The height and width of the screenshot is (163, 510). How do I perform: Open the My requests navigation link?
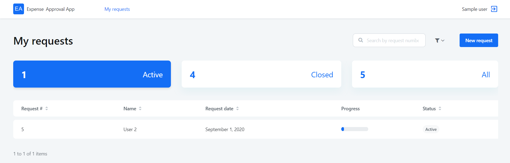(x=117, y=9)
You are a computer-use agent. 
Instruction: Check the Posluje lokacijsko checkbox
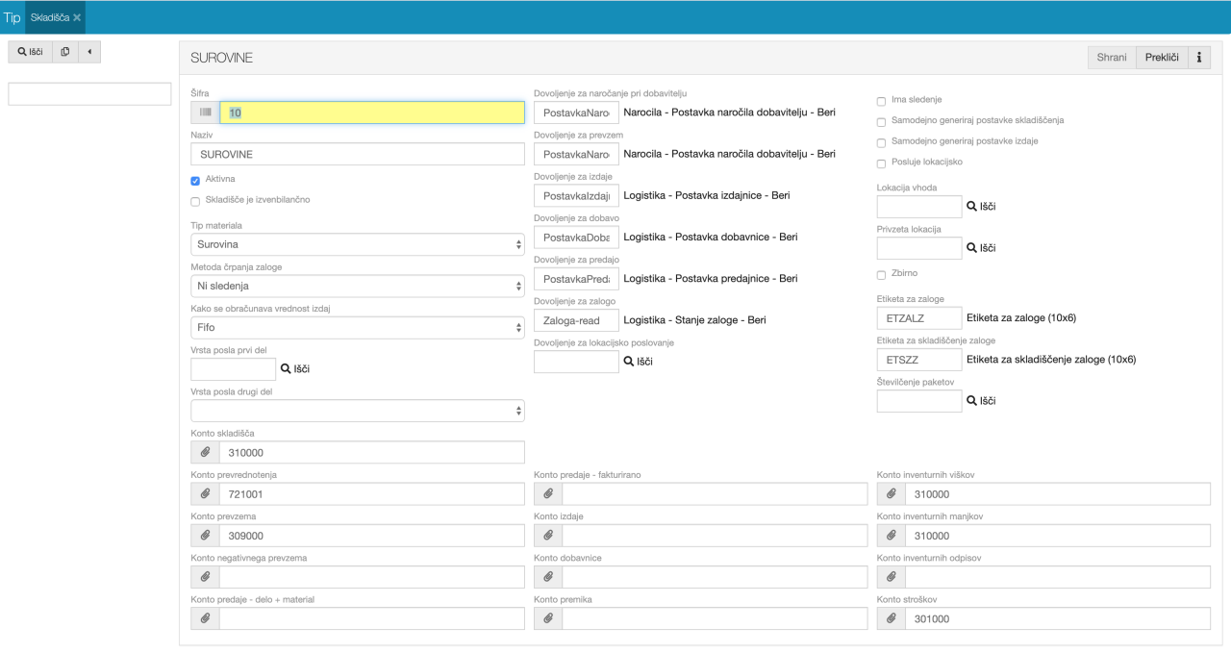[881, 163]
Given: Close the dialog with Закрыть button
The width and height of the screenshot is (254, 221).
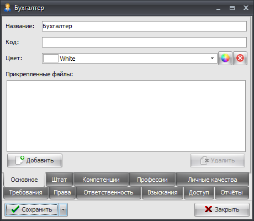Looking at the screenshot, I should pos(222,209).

* * *

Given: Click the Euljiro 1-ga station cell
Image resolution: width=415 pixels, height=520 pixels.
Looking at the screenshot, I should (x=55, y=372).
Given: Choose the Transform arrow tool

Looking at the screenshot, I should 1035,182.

---

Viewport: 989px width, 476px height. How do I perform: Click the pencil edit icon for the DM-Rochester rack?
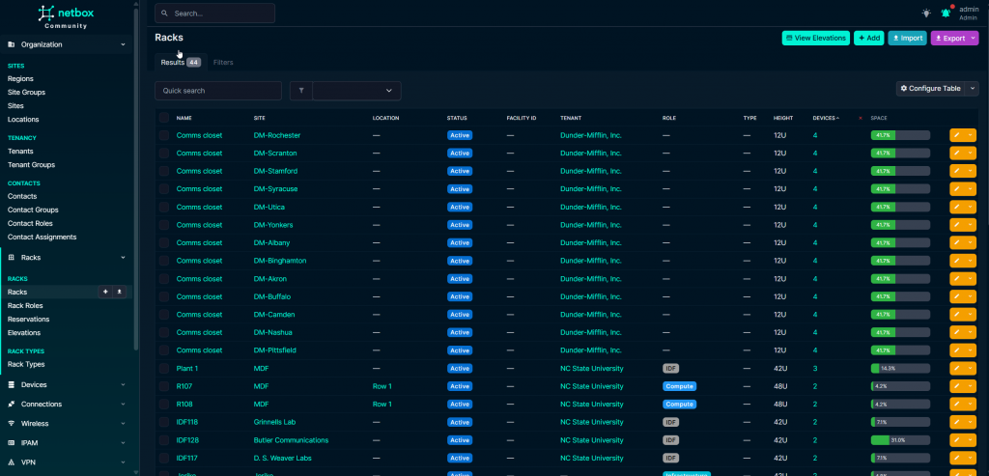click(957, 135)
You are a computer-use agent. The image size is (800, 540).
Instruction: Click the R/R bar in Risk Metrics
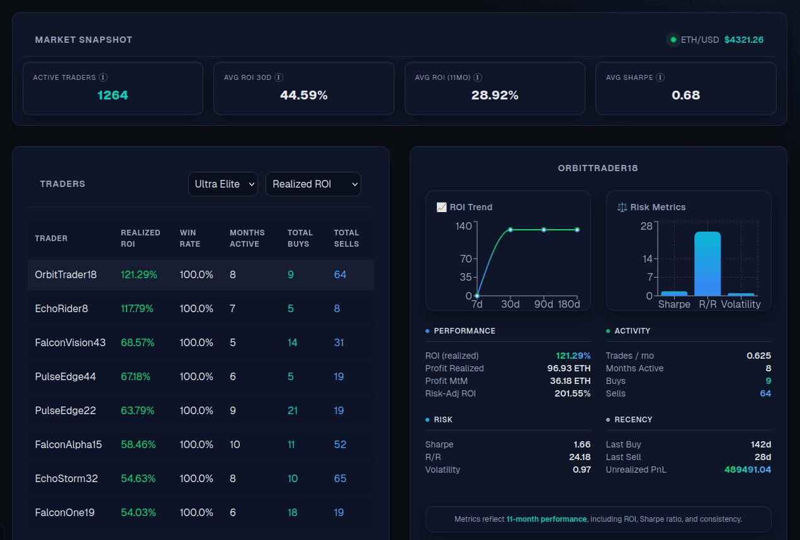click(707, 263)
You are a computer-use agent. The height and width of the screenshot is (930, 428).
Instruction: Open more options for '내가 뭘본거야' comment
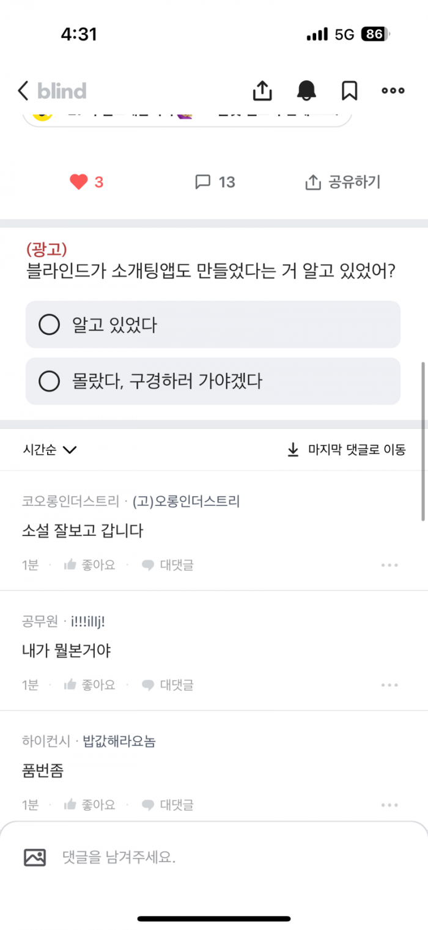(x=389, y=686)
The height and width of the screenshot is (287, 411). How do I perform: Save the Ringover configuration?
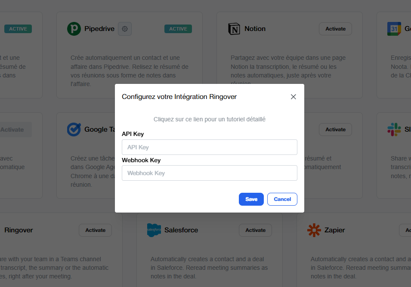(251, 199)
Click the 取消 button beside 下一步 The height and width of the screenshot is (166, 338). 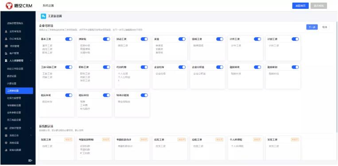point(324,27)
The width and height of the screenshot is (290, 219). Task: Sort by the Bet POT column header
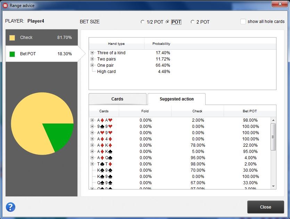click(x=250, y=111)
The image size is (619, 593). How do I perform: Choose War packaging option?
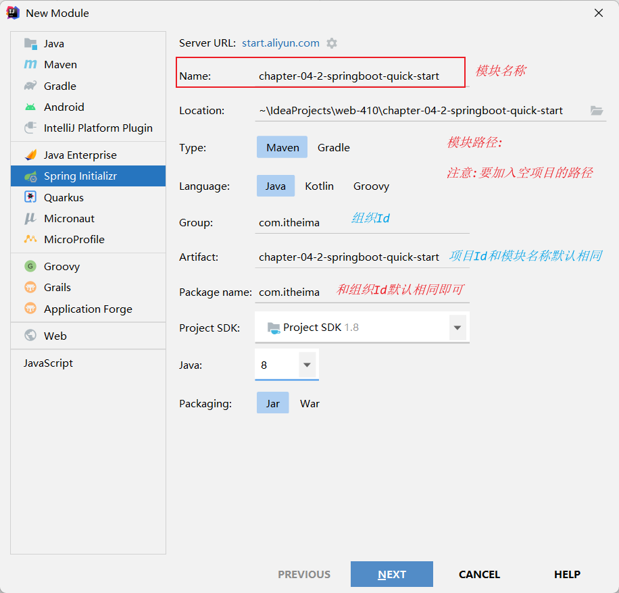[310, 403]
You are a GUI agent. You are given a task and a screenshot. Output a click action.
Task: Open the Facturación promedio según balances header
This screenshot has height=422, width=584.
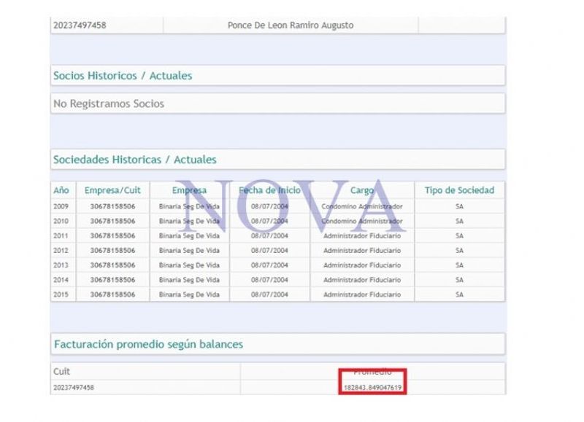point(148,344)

*Action item*
Where the material contains a line with "agent", return that line.

*Result below*
You are a computer-use agent. 
You are a computer-use agent. The image size is (800, 540).
You are a computer-use agent. The height and width of the screenshot is (930, 428).
You are a GUI agent. You are given a task and a screenshot. Output a click action.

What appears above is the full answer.